I can’t say that I had a clear idea of where those papers might lead, but I now had a place to start. As I undertook my research, I soon came to realize that I ought to have written about Wood, who, among many other things, remains the epitome of the American proconsul. Like his friend Roosevelt, Wood was a larger-than-life figure. His own collection of papers is enormous. Yet I did not feel up to the challenge of tackling such a grand topic, as it then seemed to me. I was, after all, writing a dissertation largely for personal satisfaction, not because I imagined it ever leading to a job.
So I stayed with McCoy and ended up producing a serviceable study of American imperialism, both formal and informal, during the first half of the twentieth century. At least Challener, Link, and Russell Weigley of Temple University deemed it serviceable when they signed off on my defense. A few years later the all-but-unrevised manuscript appeared between hard covers. Although the book itself disappeared with nary a trace, I remain fond of the title: Diplomat in Khaki.
By this time I was back serving in the field army, rotating between CONUS (the contiguous United States) and West Germany while serving in various troop units. I did not have the least inkling of what I would do once my time in the army ended. Not long after the fall of the Berlin Wall, however, my military career imploded. I was quite properly held responsible for a major command failure, and figuring out what would come next became an urgent priority.
Through the kindness of Eliot A. Cohen, I landed a position at the Johns Hopkins School of Advanced International Studies in Washington, D.C. I remained at SAIS for six years, during which I did a bit of teaching and made myself useful in various ways. I also began to write, nothing remotely scholarly, but opinion pieces in political magazines and newspapers. I found that I enjoyed writing for a general audience and I also found that I liked getting paid for my efforts.
In 1998, an invitation to join the faculty at Boston University materialized. I readily accepted. Astonishingly, my appointment was at the rank of full professor, which my CV came nowhere close to justifying. But chairing the search committee that hired me was John Silber, longtime Boston University president and generalissimo. Silber took a shine to me and that was that.

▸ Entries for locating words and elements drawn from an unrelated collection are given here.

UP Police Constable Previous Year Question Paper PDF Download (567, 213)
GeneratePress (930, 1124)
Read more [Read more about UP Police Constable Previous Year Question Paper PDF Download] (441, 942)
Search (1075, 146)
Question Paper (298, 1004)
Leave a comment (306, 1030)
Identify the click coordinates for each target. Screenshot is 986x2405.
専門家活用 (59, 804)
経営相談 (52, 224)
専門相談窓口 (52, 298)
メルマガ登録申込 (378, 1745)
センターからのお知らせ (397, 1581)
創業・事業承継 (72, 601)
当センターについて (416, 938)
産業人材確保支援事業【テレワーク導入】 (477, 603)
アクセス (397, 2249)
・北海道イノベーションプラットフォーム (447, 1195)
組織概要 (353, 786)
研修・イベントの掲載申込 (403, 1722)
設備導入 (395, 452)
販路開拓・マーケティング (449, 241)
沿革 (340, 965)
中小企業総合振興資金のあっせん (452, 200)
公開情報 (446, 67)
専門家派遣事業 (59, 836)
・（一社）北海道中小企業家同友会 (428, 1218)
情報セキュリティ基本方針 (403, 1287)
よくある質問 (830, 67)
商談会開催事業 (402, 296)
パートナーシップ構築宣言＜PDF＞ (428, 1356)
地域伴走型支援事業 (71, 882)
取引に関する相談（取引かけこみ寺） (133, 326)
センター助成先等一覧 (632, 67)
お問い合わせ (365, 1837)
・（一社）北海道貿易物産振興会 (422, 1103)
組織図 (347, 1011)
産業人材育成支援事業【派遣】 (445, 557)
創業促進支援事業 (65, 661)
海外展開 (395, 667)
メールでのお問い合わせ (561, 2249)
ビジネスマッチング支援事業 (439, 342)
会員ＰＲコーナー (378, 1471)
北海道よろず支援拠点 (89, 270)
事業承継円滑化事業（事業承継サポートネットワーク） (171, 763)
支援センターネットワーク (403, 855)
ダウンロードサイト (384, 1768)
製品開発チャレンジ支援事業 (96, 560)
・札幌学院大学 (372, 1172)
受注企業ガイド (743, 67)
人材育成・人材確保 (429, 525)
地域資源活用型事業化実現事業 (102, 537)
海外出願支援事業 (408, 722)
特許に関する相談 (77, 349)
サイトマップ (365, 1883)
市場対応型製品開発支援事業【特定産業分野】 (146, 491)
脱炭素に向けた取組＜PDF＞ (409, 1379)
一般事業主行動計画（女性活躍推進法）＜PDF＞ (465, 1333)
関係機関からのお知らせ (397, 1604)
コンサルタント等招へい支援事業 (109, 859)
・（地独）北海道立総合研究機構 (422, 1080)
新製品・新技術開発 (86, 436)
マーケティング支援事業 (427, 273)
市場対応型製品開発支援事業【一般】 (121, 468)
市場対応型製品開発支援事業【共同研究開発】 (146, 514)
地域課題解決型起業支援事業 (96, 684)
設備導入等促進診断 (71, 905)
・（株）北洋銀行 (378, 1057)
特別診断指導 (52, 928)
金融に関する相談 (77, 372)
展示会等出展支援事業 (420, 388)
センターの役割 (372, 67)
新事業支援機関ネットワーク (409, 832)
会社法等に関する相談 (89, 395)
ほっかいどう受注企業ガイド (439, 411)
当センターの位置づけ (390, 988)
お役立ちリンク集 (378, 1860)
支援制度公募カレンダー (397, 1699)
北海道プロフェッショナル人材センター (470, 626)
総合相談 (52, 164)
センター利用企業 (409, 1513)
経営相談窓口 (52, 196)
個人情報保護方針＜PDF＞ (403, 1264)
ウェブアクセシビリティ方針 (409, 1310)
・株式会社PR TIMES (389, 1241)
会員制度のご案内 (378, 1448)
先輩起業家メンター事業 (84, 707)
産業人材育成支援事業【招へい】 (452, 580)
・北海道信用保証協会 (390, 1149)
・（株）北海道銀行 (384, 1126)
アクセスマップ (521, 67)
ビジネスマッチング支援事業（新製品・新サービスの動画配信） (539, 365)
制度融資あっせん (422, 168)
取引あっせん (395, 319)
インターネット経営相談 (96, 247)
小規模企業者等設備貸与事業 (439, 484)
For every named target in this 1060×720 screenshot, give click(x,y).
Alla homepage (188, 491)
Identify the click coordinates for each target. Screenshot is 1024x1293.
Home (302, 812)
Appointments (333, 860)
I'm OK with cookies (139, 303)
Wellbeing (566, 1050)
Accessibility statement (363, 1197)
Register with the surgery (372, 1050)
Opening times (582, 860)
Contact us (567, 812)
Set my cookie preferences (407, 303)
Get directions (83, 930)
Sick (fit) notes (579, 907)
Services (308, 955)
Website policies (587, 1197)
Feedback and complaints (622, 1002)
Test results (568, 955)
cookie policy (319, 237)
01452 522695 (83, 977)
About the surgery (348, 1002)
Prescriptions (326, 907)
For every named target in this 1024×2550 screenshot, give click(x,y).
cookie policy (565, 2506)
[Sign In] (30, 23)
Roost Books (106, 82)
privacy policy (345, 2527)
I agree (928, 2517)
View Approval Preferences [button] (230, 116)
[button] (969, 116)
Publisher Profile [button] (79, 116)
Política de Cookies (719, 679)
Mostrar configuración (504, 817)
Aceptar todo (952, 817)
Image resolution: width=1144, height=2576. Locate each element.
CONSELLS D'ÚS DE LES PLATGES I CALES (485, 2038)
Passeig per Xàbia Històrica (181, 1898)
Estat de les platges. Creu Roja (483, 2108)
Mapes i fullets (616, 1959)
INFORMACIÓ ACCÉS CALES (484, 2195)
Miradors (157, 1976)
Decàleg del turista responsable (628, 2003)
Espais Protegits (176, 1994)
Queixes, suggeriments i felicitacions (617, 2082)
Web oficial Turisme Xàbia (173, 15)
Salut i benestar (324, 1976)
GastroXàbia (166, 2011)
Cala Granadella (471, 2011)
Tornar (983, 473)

Two things of crucial importance had now happened. First, moving from Washington to New England gave me much-needed distance to think critically about the course of U.S. policy following the Cold War. I found much about which to be critical. American imperialism was entering a new and notably rambunctious phase.
Second, appointment as a full professor relieved me of any need to worry about further promotion. I could write about whatever I wanted without having to worry about satisfying a higher authority. This I proceeded to do, primarily focusing on what I saw as the radical misuse of U.S. military power.
Soon thereafter, a young editor from Harvard University Press called me in my office. “If you ever decide to do another book, let us know. We’d be interested,” he said. “Let me see if I can come up with an idea,” I replied. Just past 50 years of age, I had now found my true vocation.
Andrew Bacevich is professor emeritus of history and international relations at Boston University. His new book, just out, is The Age of Illusions: How America Squandered Its Cold War Victory (New York, 2020).